I would not doubt the statement. Drop down oxygen systems do not supply
oxygen under pressure. Above approximately 25,000 feet, oxygen needs to
be supplied under pressure, otherwise the hemoglobin will not absorb the
oxygen present.

The flight crews will have quick donning masks that will supply the
oxygen under pressure. The mask will actually inflate the lungs and the
user will have to forcibly exhale.

It was noted at the High Altitude and Flight Physiology training at ADW,
that unless the crew already was using oxygen, the best outcome of an
explosive decompression at high altitudes (35,000 feet+) would be the
crew would gray out during the process of donning the masks. Of course,
the worst outcome is the crew taking longer than the few seconds of
useful consciousness they have to don the masks and blacking out.
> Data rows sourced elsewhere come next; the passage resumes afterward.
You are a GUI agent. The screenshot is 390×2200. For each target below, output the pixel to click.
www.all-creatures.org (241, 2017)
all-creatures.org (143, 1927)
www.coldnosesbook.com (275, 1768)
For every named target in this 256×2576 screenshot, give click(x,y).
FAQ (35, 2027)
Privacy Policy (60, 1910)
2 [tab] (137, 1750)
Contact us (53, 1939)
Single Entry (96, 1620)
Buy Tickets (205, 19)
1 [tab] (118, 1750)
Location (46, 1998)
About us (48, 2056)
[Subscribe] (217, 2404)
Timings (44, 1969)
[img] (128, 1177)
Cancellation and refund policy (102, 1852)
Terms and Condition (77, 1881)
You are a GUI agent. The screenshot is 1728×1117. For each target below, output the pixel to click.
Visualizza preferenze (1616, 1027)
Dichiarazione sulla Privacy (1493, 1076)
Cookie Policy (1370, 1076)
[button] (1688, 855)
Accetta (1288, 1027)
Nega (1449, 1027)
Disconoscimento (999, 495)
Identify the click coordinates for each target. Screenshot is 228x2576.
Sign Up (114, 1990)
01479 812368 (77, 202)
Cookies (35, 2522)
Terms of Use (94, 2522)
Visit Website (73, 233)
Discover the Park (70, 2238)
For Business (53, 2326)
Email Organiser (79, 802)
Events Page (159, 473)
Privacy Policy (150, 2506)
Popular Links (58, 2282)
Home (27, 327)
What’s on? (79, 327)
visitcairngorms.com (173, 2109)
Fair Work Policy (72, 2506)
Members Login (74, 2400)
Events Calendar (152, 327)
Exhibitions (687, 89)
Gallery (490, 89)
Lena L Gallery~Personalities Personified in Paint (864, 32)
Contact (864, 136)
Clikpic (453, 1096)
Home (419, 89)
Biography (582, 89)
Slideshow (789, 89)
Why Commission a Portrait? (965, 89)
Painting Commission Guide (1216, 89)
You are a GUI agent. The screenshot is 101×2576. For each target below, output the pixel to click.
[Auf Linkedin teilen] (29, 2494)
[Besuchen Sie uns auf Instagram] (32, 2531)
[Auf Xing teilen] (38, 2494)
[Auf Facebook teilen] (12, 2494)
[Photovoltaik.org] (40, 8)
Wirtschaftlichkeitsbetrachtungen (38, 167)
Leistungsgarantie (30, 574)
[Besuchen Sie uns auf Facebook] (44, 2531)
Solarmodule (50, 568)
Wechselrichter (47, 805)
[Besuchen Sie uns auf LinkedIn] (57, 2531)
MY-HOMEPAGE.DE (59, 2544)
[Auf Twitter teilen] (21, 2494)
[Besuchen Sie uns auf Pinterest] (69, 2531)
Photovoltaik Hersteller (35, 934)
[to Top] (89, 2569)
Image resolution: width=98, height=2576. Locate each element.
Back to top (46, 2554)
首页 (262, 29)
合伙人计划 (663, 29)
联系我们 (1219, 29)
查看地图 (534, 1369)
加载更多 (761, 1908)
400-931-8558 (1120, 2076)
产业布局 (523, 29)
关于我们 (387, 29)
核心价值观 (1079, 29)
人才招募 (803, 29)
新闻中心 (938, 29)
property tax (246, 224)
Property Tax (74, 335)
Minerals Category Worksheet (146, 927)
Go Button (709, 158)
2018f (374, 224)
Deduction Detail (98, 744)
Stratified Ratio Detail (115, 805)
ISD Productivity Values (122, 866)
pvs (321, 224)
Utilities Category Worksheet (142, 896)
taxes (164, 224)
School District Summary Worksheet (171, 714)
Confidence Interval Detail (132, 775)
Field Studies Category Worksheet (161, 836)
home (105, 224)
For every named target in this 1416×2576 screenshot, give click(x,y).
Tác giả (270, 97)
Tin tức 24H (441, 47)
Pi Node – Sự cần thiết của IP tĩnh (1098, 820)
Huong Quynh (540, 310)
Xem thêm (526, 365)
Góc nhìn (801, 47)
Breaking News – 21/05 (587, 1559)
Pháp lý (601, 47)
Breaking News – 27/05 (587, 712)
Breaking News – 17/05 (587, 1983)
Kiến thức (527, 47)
This is the reason that above 25,000 feet, if one crew member leaves the
flight deck, the remaining crew member is required to use supplemental
oxygen. Above 35,000 feet, regardless of number of crew members on the
flight deck, one crew member must utilize supplemental oxygen.

If you are on an aircraft when the overhead masks deploy, go ahead and
quickly pull the mask fully down (this starts the oxygen flow) and place
the mask over your nose and mouth. If this occurs at high altitude, just
plan on waking up with a slight headache after the crew has completed
the emergency descent.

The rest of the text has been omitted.